原文
####################
单链表排序java_快速排序链表

public  class LinkedInsertSort {
    static class ListNode {
        int val;
        ListNode next;
        ListNode(int x) {
            val = x;
            next = null;
        }
    }

    public static ListNode insertionSortList(ListNode head) {
        if(head==null||head.next==null)    return head;

        ListNode pre = head;//pre指向已经有序的节点
        ListNode cur = head.next;//cur指向待排序的节点

        ListNode aux = new ListNode(-1);//辅助节点
        aux.next = head;

        while(cur!=null){
            if(cur.val<pre.val){
              //先把cur节点从当前链表中删除，然后再把cur节点插入到合适位置
                pre.next = cur.next;

                //从前往后找到l2.val>cur.val,然后把cur节点插入到l1和l2之间
                ListNode l1 = aux;
                ListNode l2 = aux.next;
                while(cur.val>l2.val){
                    l1 = l2;
                    l2 = l2.next;
                }
                //把cur节点插入到l1和l2之间
                l1.next = cur;
                cur.next = l2;//插入合适位置

                cur = pre.next;//指向下一个待处理节点

            }else{
                pre = cur;
                cur = cur.next;
            }
        }
        return aux.next;
    }
}

public static ListNode quickSort(ListNode begin, ListNode end) {
        //判断为空，判断是不是只有一个节点
        if (begin == null || end == null || begin == end)
####################
请更新原文中自“cur = pre.next;//指向下一个待处理节点”起、至“begin == end)”止（含该处）的片段，将其中的“待处理节点”改为“后续节点”，并给出完整片段。 其后各行为另行提供的独立材料，与原文无关。

已存数据
####################
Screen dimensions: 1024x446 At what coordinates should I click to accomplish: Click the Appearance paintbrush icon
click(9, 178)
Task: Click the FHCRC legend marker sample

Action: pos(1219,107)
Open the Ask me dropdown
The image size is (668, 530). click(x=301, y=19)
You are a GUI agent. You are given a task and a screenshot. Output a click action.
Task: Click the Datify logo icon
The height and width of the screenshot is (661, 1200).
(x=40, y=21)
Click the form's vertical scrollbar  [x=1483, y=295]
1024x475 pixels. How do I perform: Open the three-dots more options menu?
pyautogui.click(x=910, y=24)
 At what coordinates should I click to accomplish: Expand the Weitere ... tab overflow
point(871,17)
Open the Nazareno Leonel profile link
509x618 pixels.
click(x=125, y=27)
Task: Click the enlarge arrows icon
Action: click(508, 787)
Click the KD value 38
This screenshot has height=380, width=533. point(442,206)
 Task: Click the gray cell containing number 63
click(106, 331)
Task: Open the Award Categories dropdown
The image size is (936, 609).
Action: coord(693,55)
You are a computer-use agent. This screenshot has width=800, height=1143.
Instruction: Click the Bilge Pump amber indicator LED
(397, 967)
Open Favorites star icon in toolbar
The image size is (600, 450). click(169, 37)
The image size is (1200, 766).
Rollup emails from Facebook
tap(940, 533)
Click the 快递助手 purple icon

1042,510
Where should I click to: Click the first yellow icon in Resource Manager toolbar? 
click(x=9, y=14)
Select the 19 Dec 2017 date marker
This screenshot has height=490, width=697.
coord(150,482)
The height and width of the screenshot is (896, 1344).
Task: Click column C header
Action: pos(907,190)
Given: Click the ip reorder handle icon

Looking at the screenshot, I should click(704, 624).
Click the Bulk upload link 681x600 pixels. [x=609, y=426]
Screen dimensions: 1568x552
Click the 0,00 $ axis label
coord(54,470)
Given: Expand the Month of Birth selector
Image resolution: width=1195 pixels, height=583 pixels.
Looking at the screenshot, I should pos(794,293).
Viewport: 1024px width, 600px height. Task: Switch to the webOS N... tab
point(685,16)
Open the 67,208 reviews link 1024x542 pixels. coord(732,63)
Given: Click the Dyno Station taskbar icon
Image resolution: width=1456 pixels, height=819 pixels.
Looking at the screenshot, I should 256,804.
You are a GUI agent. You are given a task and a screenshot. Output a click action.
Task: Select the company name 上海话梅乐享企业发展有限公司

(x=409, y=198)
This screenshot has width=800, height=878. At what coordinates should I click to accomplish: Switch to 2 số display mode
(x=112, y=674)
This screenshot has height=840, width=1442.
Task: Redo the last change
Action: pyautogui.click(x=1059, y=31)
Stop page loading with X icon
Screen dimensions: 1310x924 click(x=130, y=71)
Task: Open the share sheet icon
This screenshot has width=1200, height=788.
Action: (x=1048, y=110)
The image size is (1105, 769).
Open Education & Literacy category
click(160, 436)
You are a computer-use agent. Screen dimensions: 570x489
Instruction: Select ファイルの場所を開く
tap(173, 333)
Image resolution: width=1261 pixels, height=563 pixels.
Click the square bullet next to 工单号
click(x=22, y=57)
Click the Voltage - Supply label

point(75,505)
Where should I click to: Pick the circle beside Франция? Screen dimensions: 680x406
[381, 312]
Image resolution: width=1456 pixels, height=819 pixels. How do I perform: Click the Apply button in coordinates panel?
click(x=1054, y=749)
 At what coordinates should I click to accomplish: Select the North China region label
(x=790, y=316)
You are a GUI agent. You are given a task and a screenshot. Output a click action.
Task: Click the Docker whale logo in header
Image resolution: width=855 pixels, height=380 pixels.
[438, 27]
####################
完整输出
cur = pre.next;//指向下一个后续节点

            }else{
                pre = cur;
                cur = cur.next;
            }
        }
        return aux.next;
    }
}

public static ListNode quickSort(ListNode begin, ListNode end) {
        //判断为空，判断是不是只有一个节点
        if (begin == null || end == null || begin == end)